Look below. Copy each line that has "computer" in it.
(Data shown begins)
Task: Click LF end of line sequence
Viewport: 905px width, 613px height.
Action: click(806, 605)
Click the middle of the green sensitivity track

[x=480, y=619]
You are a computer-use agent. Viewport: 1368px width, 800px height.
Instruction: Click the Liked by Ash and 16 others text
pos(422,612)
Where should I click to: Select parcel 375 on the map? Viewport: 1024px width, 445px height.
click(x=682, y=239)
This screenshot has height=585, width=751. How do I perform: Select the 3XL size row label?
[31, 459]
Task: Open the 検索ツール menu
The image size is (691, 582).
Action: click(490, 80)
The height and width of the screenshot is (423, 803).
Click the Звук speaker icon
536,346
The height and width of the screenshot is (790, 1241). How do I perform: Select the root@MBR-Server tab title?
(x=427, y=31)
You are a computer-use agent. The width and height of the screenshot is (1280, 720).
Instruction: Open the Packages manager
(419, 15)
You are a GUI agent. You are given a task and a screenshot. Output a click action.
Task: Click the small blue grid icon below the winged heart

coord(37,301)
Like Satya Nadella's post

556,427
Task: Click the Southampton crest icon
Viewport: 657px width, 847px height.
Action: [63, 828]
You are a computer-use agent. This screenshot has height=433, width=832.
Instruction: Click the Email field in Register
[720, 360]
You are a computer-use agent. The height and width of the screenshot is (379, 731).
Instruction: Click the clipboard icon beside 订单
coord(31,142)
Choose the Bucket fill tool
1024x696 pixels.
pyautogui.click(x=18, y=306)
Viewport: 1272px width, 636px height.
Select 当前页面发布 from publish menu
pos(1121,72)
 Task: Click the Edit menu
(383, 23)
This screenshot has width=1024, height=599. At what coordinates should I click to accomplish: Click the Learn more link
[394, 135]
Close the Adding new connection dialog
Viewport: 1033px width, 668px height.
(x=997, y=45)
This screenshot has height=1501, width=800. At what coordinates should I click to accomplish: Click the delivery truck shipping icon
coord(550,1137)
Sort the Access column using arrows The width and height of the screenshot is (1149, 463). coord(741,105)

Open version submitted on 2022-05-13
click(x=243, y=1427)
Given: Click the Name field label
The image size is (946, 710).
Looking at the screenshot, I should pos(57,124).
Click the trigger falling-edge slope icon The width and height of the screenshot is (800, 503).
(Data shown ends)
• [Solution for this task]:
You are a computer-use agent. Viewport: 1368px width, 800px height.
You are a computer-use agent. The width and height of the screenshot is (1280, 720).
You are a computer-use agent. This screenshot has height=433, width=832.
You are a computer-use agent. The height and width of the screenshot is (379, 731).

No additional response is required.